Acabar com a censura à produção artística expressa em boletins de voto anulados era uma boa maneira de celebrar os 50 anos do 25 de Abril

Emails do outro mundo

Imarcescível Serafim das Neves

Imarcescível Serafim das Neves
A participação nas eleições de domingo foi muito celebrada. A taxa de abstenção foi das mais baixas dos últimos trinta anos e nunca houve tanta gente a votar porque também nunca houve tanta gente inscrita nos cadernos eleitorais.
Dos nove milhões e quase trezentos mil eleitores registados votaram seis milhões e um pouco mais de cento e quarenta mil. Nos últimos dias foi dada toda a atenção aos votos nos partidos e coligações, mas quase não se falou da coligação que a mim sempre me fascina que é a dos brancos e nulos.
A nível nacional houve 87.957 eleitores que entregaram o boletim em branco e 67.349 que o inutilizaram, das mais diversas maneiras, antes de o entregar, fosse com cruzinhas em todos os quadradinhos, desenhos e frases obscenas ou quadras de mal dizer. Mais de 155 mil, no total. Dava para eleger seis deputados aqui por Santarém, por exemplo.
Os votos em branco, presumo eu, são de eleitores com pouco tempo disponível para fazer a cruzinha num quadradinho. Votam a correr, digamos assim, ou porque têm o almoço ao lume ou porque têm urgência em chegar a actividades mais agradáveis.
Recebem o boletim de voto e a caminho da câmara de voto já vão a dobrá-lo em quatro para não perderem tempo.

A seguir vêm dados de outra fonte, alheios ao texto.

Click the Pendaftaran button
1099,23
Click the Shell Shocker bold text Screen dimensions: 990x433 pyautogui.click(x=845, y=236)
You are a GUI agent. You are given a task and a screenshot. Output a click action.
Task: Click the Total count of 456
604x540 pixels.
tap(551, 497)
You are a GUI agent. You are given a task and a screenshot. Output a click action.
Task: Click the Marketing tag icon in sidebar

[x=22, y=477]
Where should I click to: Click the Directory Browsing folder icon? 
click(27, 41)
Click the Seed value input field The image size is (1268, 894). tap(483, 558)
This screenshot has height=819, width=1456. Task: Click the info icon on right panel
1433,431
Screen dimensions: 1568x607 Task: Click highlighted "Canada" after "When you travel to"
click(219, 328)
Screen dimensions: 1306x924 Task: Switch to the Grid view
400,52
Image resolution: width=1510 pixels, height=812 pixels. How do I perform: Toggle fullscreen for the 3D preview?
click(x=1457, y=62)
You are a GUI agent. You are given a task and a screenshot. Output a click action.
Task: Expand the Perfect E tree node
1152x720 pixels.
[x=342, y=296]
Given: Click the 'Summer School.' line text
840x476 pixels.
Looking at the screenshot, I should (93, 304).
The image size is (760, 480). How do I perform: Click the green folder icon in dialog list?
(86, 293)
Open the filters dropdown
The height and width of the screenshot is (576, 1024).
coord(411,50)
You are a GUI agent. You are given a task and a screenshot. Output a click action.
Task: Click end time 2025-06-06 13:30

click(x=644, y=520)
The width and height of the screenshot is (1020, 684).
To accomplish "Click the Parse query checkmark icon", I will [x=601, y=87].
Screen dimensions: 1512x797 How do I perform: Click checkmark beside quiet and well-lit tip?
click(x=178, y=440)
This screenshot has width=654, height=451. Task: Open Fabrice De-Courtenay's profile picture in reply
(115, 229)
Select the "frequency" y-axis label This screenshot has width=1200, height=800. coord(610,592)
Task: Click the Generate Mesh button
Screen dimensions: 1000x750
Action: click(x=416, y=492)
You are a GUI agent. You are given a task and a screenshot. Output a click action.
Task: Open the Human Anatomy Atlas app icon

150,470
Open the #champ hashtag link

Afastam a cortina e numa fracção de segundo estão de volta ao local de partida. Se houvesse limite de velocidade de certeza que eram multados.
Mas percebe-se. Ir votar também pode ser uma boa desculpa para algumas escapadinhas conjugais, por exemplo. Ou para escapadinhas familiares, em alturas em que o bebé chora, os sogros estão de visita ou outra coisa qualquer.
Quanto aos eleitores que escrevem ou desenham no boletim de voto são aqueles a que chamo os eleitores artísticos. Poetas, desenhadores, caricaturistas, cartunistas, ilustradores e criativos em geral.
Cinquenta anos depois do 25 de Abril já vai sendo tempo de revelar ao país essa criatividade expressa ao longo de todas as eleições. Não sei porque há tanto secretismo à volta disso. Que raio de censura é esta que nos impede de apreciar o sentimento artístico eleitoral do povo?
No distrito de Santarém houve 3.868 eleitores apressados, que mal tiveram tempo para dobrar o papel em branco e metê-lo na urna. E 2.939 eleitores artísticos. Dos tais que desenham e escrevem. O que eu não dava para ver aquela produção toda. E não serei só eu. Porque não um concurso para eleger o voto mais imaginativo, o voto com a melhor quadra; com a melhor poesia; a melhor “boca,” o desabafo mais original??
As televisões podiam promover um “got talent voter”, o eleitor mais talentoso. Um “Quem quer casar com o eleitor?”. A Fundação Gulbenkian podia atribuir uma bolsa ao melhor ilustrador de boletins de voto. A Editora Rosmaninho, aqui do jornal, não desdenharia publicar uma colectânea da melhor poesia fescenina expressa em boletim de voto. Fica o desafio.